▶ **EXERCISE AIM**:
Copy out, exactly, the first line of the entries below and every line after it through the one containing "Task: Click the search field in top bar".

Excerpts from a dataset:
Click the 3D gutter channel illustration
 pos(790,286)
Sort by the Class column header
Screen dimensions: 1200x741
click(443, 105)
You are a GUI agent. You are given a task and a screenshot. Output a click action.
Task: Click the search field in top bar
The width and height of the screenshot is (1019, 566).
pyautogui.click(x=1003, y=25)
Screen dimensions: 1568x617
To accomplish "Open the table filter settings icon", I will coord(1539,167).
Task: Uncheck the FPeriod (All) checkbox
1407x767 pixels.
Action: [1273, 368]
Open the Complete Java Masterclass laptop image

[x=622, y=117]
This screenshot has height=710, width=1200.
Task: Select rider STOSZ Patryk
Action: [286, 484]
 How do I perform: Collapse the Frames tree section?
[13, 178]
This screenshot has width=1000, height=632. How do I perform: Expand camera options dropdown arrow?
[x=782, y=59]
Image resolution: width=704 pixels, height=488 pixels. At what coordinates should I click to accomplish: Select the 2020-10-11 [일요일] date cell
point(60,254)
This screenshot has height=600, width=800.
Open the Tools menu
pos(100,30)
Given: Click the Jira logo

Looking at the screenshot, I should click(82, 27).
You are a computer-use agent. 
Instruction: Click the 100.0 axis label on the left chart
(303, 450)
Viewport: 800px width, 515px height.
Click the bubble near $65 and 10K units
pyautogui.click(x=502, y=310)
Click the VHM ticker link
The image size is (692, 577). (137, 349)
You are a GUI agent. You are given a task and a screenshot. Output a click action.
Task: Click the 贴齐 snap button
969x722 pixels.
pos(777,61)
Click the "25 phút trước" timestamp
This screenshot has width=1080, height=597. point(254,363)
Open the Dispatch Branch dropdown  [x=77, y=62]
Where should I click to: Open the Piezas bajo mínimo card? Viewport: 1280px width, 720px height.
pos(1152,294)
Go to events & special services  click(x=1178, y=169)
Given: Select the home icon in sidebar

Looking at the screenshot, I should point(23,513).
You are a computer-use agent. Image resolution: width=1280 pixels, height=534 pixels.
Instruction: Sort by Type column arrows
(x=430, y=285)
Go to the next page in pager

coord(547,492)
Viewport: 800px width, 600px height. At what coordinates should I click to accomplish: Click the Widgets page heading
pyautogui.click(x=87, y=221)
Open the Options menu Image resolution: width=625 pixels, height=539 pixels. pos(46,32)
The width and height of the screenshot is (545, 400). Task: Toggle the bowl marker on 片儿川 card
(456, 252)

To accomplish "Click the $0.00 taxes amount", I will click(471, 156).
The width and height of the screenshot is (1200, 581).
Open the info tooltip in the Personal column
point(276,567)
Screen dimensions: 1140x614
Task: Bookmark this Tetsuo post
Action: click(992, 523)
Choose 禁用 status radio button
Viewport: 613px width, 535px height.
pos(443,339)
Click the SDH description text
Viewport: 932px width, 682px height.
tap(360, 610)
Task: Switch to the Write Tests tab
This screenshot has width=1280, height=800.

▶ **EXERCISE SOLUTION**:
Click the 3D gutter channel illustration
 pos(790,286)
Sort by the Class column header
Screen dimensions: 1200x741
click(443, 105)
You are a GUI agent. You are given a task and a screenshot. Output a click action.
Task: Click the search field in top bar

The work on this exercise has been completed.